Dados económicos divulgados em 2025 e 2026 apontam que a TAAG perde aproximadamente 367 milhões Kz por dia. O passivo corrente da empresa já ultrapassa o activo corrente em cerca de 181 mil milhões Kz, cenário descrito por especialistas como falência técnica.

O Tribunal de Contas também já terá manifestado dificuldades na fiscalização das contas da transportadora aérea.

O BRAÇO DISCIPLINAR DE NEIDE TEIXEIRA

Outro ponto polémico envolve a contratação do escritório P&P Advogados para conduzir processos disciplinares contra antigos colaboradores da companhia.

Internamente, muitos trabalhadores alegam que vários desses processos seriam forjados e utilizados como instrumento para despedimentos em massa, numa tentativa de equilibrar a folha salarial inflacionada pelas recentes contratações promovidas por Neide Teixeira e pela directora de Desenvolvimento e Estratégia de Capital Humano, Tânia Marques.

Os advogados Rui Brito e Chissola Brás são frequentemente citados pelos funcionários como rostos desses processos disciplinares.

Dentro do departamento de Capital Humano, nomes como Raina Neto, Neusa Gonga, Marcos Sousa, Wella Feijó e Francisco Franco também são apontados como executores de alegadas perseguições internas contra trabalhadores considerados “desalinhados” com a actual gestão.

A CRISE SEM FIM

Os números continuam a agravar a imagem da TAAG. A empresa acumula prejuízos, enfrenta auditorias problemáticas e vê a sua reputação desgastada por denúncias constantes de nepotismo e má gestão.

Ainda assim, Nelson Oliveira e Neide Teixeira permanecem firmes nos cargos, sustentados por fortes apoios políticos e redes de influência que ultrapassam os limites da companhia.

Enquanto isso, trabalhadores enfrentam despedimentos, transferências forçadas e profundas desigualdades salariais, num ambiente descrito internamente como “caos laboral”.

O FUTURO DA TAAG

O Governo já confirmou que a privatização da TAAG deverá avançar em 2026, após sucessivos adiamentos.
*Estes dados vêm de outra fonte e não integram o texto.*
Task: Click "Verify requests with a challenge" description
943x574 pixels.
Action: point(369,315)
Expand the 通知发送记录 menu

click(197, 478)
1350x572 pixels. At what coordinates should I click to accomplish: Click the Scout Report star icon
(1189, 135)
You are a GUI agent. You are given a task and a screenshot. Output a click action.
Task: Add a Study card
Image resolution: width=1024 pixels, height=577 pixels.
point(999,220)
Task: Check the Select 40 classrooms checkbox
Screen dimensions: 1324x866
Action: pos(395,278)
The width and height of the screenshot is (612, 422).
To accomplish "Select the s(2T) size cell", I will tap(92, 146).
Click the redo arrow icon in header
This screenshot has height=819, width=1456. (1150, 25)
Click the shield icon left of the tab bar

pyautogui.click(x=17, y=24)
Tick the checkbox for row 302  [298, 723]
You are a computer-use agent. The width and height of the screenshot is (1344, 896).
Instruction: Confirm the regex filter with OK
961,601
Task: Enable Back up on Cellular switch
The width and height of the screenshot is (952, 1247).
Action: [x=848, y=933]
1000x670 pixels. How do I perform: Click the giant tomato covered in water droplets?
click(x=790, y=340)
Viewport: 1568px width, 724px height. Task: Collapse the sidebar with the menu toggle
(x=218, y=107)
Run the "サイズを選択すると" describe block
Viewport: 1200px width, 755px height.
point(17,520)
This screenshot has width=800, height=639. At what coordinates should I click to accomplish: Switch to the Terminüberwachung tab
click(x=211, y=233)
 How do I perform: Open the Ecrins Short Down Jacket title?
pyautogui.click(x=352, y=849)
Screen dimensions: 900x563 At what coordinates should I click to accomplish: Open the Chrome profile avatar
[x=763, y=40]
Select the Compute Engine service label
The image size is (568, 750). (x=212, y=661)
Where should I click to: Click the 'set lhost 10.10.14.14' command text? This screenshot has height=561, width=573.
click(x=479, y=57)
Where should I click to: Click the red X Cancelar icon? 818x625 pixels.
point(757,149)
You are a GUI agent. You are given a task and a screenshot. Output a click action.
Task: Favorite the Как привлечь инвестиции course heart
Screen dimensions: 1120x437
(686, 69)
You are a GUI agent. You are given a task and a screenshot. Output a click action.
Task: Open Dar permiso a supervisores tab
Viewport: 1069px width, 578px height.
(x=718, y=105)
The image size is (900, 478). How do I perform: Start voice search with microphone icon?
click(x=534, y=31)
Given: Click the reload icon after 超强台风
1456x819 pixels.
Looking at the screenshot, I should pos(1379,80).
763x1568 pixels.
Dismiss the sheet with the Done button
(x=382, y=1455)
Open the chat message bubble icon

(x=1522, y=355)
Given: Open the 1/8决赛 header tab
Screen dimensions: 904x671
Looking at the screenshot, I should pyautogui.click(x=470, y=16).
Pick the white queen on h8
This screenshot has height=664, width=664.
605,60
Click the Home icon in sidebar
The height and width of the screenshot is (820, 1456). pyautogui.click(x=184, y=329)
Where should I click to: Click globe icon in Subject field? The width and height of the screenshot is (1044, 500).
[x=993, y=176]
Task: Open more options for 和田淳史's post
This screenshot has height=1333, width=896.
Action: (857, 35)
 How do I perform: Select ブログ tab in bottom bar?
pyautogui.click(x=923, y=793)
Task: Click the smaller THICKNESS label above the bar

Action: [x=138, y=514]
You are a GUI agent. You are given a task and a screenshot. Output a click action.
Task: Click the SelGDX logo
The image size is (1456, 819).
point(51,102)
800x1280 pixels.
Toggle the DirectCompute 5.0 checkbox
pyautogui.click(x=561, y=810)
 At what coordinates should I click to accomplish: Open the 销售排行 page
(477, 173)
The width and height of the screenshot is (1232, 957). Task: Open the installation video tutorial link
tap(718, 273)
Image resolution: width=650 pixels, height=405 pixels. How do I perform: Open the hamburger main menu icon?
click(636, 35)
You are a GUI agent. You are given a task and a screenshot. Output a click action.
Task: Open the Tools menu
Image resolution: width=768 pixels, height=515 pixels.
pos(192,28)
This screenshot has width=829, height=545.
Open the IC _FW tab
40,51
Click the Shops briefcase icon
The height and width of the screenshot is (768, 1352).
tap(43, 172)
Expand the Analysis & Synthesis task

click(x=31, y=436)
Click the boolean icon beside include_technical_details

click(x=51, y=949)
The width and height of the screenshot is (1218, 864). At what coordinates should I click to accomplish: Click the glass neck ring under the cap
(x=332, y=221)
No entanto, permanece a dúvida sobre se o processo será suficiente para romper com a alegada teia de interesses e influências que, segundo denúncias internas, continua a dominar a companhia.

Até lá, a TAAG continua a voar sob forte turbulência, carregando não apenas passageiros, mas também o peso de uma gestão marcada por privilégios, polémicas e uma crise que parece não ter fim.